Hervorragend zu ortende Solisten
Seine Musik scheint für gekonnte Orchester-Aufnahmen wie geschaffen. Den
Symphonikern aus Barcelona liegt sie offenbar ebenso im Blut wie dem Dirigenten
Salvador Brotons (*1959), der als gelernter Flötist und Komponist den Zwischentönen
und der Feindynamik Granados' viel abgewinnen kann. Abgesehen von den freudigen
Sonnenstrahlen des blitzenden Blechs erinnern viele Passagen an die zart besaitete,
mitunter melancholische Klavier-Fassung. Hier können sich die Solisten
des Orquestras in jedem Fall stolz hören lassen.

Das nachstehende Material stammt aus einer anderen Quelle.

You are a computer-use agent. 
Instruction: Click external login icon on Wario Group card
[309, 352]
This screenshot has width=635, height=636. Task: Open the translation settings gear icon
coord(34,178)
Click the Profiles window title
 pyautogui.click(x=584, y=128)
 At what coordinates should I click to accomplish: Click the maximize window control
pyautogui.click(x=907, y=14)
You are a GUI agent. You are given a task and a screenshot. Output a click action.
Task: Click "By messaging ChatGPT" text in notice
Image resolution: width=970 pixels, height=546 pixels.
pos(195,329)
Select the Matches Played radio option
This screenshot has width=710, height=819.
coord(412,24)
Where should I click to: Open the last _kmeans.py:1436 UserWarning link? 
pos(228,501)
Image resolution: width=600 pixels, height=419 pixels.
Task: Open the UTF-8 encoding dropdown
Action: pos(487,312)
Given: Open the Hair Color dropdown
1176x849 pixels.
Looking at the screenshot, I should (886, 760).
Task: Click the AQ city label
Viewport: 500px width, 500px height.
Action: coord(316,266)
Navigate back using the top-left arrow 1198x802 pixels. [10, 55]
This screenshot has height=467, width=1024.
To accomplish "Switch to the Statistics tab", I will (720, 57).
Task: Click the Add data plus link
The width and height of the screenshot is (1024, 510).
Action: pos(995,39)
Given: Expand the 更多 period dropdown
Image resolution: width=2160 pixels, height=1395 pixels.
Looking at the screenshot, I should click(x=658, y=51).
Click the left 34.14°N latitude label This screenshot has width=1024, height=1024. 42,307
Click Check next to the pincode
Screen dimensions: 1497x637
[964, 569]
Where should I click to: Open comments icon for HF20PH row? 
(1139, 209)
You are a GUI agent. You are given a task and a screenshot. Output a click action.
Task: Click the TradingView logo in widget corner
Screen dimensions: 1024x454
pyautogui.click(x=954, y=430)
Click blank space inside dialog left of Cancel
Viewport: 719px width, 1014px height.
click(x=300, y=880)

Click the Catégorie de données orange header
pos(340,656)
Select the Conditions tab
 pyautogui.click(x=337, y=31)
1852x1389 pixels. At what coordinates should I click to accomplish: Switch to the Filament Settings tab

Andrew Lang ist ein echt englischer "Tonmeister", der sein Diplom
an der Surrey Universität erwarb. Er war zuerst Editor beim bekannten UK-Schallplattenlabel
Chandos und schrieb eine Theorie über die bestmögliche Wiederherstellung
historischer Aufnahmen. Bei seiner Firma K&A gilt er als Spezialist für
Surround-Aufnahmen und konnte mit seinen DVD-Audios für Naxos (u.a. Vier
Jahrezeiten) bereits viel Lob für den Klangeindruck einheimsen.
Lang kennt auch die Highbit-Szene, und seit kurzem nimmt K&A auch in DSD-Technik
(für SACDs) auf. In Barcelona stand noch kein DSD-Equipment im Studio,
aber auch so schaffte es Lang, das Orchester-Podium in eine Art kompakten Guckkasten
zu verwandeln, der von den Lautsprechern in die imaginäre Saaltiefe reicht.
Was sofort auffällt, sind die seidigen Streiche mit Schmelz, die kernigen
Kontrabässe und das Fell der Pauke. Qualitäten, die einiges an Erfahrung
und Können voraussetzen. Exzellent ist auch die "Sicht" ins Orchester,
wo die Solisten genau an ihren Plätzen zu orten sind, und jede Kombination
aus unterschiedlichen Instrumentengruppen so klar wie nur auf dem optimalen
Konzertplatz wahrgenommen werden kann.
Eine reiz- und stimmungsvolle CD, die mehr kann als sie verspricht und zudem
dank ihres Mini-Preises zum unschlagbaren Kauftipp wird.